Many other Wall Street power players and international finance leaders have announced that they would no longer be attending the conference, dubbed "Davos in the Desert."
Among those who dropped out are International Monetary Fund chief Christine Lagarde, JPMorgan Chase CEO Jamie Dimon, Blackstone CEO Stephen Schwarzman, as well as the chiefs of Uber, BlackRock, MasterCard and Viacom.
A number of media outlets including CNBC, The New York Times, Bloomberg, CNN and the Financial Times have also withdrawn from the event, which is scheduled for Tuesday through Thursday in the Saudi capital Riyadh.
Khashoggi, a Saudi Arabian journalist who contributed to The Washington Post and lived in the United States, has not been seen since entering the Saudi consulate in Istanbul on Oct. 2. Turkish authorities have accused the Saudi government of dismembering and killing Khashoggi.

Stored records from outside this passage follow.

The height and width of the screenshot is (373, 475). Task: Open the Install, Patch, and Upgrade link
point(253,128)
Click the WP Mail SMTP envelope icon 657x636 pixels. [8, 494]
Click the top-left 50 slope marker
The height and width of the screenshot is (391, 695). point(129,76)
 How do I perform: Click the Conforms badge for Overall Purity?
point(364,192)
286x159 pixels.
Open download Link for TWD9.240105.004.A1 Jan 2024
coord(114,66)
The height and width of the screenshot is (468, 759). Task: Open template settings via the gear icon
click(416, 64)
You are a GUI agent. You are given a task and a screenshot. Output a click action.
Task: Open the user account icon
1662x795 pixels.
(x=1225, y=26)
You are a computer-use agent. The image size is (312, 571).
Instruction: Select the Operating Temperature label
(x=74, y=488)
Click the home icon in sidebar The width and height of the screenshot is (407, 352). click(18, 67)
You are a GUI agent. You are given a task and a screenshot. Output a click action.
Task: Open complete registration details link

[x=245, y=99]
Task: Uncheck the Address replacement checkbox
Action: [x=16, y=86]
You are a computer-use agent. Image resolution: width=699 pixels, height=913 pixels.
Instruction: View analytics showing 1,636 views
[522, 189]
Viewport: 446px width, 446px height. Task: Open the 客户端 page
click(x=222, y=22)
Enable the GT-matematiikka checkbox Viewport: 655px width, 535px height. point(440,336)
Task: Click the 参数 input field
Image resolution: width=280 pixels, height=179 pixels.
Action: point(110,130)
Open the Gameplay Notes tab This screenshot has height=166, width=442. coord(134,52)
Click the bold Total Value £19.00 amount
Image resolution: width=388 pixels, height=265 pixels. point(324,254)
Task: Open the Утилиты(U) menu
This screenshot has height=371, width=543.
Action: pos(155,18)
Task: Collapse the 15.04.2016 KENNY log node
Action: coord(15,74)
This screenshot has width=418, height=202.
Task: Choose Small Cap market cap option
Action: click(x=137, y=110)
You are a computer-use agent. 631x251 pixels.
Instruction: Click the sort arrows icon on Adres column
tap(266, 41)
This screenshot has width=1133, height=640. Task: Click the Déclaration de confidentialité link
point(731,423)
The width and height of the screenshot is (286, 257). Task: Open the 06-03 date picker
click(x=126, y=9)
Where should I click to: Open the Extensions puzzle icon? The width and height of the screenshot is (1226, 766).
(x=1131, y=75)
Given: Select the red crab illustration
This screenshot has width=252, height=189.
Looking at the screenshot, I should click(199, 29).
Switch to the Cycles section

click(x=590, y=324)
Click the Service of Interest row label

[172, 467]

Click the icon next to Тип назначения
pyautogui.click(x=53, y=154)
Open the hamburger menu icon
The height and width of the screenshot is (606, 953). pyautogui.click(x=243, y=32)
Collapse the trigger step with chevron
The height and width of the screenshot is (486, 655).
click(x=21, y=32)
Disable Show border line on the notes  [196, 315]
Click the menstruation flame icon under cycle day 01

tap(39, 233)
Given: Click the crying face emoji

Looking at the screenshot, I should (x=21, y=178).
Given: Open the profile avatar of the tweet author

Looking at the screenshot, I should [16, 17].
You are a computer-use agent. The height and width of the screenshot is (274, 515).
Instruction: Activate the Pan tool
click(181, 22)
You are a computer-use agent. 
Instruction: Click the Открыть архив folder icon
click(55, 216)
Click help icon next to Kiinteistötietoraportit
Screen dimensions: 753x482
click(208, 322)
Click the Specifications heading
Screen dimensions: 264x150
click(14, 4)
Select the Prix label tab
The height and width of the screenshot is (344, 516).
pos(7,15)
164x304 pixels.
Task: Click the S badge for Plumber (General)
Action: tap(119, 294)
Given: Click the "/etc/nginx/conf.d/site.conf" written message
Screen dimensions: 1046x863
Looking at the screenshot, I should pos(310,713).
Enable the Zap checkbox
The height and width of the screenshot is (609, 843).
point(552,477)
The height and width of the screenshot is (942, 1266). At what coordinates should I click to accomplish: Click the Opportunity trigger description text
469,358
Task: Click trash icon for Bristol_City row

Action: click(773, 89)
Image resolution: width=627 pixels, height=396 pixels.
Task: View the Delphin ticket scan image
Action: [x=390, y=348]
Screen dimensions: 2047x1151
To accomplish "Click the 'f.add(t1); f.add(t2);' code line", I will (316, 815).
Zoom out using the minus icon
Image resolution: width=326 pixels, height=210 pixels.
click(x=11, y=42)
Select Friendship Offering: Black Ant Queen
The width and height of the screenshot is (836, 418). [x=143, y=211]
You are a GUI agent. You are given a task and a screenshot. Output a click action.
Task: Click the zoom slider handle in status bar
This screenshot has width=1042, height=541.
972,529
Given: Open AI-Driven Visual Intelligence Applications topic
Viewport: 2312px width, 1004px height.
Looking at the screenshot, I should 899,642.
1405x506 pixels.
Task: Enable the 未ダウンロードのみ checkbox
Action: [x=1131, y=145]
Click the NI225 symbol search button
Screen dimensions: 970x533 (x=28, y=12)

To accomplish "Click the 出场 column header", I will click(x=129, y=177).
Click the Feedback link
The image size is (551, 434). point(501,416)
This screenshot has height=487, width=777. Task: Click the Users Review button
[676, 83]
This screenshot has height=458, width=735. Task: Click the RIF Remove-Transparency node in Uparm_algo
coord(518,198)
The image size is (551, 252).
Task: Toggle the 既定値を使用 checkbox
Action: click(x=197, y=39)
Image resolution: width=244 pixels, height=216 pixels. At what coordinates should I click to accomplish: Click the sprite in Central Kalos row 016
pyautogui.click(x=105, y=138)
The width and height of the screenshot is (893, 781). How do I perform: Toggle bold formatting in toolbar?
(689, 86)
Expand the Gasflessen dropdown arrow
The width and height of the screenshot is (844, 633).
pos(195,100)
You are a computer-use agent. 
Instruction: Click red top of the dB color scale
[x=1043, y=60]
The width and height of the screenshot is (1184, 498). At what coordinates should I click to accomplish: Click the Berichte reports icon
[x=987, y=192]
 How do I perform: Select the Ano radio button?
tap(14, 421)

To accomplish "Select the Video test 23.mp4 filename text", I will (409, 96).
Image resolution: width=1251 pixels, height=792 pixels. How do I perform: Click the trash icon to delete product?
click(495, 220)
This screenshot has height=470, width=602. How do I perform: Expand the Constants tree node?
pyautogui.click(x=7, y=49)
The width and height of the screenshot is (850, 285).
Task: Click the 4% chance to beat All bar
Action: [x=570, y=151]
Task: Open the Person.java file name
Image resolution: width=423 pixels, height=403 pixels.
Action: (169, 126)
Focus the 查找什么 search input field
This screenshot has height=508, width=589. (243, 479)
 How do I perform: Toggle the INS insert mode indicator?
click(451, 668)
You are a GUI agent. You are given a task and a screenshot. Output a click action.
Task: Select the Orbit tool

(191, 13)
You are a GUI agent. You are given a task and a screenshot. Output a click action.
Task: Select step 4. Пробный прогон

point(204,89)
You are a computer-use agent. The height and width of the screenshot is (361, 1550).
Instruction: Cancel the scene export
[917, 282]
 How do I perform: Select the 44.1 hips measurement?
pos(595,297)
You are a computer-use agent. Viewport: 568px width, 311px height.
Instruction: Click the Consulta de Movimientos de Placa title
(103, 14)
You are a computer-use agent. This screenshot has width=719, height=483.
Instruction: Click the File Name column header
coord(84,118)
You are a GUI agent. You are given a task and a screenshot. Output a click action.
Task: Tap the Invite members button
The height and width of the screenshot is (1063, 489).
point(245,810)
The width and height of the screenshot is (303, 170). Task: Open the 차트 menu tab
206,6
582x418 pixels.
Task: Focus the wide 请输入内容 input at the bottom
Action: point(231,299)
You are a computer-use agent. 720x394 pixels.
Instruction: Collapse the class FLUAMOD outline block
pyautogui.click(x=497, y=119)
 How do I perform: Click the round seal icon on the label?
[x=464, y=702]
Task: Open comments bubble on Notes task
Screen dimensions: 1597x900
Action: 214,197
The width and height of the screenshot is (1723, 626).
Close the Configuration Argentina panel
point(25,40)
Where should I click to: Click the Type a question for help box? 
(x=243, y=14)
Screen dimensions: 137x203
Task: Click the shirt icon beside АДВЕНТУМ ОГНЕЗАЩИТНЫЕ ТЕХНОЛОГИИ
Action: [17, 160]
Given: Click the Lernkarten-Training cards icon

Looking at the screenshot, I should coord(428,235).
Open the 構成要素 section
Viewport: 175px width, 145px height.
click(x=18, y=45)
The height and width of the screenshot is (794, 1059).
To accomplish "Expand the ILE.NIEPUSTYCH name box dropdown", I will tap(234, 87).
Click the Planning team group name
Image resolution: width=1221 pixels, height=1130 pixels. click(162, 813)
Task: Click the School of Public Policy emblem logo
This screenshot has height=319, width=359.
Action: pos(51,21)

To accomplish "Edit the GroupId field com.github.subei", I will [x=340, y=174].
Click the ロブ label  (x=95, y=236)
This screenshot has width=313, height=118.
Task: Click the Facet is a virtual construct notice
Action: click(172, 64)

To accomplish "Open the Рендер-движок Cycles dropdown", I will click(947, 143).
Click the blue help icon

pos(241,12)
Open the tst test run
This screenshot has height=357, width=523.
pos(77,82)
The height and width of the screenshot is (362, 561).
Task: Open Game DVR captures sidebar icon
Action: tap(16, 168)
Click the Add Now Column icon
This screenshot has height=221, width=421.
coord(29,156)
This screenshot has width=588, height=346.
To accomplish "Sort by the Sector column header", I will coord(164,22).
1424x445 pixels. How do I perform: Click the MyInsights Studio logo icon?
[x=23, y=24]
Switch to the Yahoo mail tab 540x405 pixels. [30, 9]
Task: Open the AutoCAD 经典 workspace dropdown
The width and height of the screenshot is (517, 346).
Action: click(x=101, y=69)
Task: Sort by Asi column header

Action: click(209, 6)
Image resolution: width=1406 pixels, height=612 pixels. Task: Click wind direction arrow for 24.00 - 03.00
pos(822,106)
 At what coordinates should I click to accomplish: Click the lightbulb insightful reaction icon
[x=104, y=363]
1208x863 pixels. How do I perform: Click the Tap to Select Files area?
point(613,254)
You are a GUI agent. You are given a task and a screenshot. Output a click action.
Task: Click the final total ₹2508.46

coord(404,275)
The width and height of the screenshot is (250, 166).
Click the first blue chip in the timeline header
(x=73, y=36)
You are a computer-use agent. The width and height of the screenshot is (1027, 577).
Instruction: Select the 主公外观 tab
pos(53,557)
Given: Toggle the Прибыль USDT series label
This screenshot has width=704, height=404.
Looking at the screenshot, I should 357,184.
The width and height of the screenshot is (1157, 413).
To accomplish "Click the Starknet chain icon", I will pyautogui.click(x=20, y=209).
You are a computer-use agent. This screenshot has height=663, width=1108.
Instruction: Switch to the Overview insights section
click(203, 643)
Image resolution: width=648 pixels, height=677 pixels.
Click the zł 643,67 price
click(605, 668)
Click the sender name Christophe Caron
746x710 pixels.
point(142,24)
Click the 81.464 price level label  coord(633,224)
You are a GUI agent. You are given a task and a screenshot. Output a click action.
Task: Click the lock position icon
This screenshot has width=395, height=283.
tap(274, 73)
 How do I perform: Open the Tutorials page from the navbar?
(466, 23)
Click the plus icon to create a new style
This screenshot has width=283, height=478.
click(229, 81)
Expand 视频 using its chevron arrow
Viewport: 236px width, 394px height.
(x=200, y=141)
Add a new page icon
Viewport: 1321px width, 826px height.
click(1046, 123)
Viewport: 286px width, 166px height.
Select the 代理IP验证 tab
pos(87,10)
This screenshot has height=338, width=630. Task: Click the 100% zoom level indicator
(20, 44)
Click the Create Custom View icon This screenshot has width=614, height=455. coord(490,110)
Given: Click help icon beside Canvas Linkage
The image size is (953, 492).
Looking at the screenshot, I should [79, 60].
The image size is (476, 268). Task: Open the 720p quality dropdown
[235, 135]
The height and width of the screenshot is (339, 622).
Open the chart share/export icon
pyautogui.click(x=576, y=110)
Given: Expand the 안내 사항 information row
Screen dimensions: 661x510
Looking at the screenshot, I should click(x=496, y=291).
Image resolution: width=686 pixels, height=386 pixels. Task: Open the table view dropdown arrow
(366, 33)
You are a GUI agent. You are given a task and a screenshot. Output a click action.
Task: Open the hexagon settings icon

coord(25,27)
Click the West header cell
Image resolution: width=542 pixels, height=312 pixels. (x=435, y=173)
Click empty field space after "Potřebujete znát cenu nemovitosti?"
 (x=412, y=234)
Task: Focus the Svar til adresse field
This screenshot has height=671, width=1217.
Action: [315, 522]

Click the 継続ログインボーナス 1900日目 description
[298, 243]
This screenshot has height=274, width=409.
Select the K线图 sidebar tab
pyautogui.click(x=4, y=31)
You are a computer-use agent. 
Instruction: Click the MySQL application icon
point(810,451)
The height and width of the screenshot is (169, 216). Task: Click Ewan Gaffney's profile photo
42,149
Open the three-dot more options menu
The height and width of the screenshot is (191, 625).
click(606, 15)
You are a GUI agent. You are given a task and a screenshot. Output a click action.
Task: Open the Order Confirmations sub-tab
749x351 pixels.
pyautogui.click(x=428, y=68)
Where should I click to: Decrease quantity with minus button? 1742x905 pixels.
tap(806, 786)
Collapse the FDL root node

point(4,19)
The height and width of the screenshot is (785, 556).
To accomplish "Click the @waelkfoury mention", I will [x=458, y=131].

Reports in Turkish state news outlets and The New York Times, have said suspects in the disappearance have close ties to Saudi Crown Prince Mohammed bin Salman. The Saudi government has denied any involvement in the alleged killing.
Crown Prince Mohammed has sought to bring his country closer to the United States as a trade partner and has developed close ties with President Donald Trump's son-in-law and senior advisor, Jared Kushner.
Trump has expressed doubt that Khashoggi was murdered by the Saudis and has floated, without evidence, the possibility that the dissident was targeted by "rogue killers." In a statement posted to Twitter minutes after Mnuchin's announcement, the president wrote that his administration was awaiting the results of Turkish and Saudi Arabian investigations into the matter.
Earlier Thursday, Secretary of State Mike Pompeo, whom Trump dispatched to Saudi Arabia and Turkey to meet with officials there, told reporters that Saudi Arabian officials "assured me that they will conduct a complete and thorough investigation."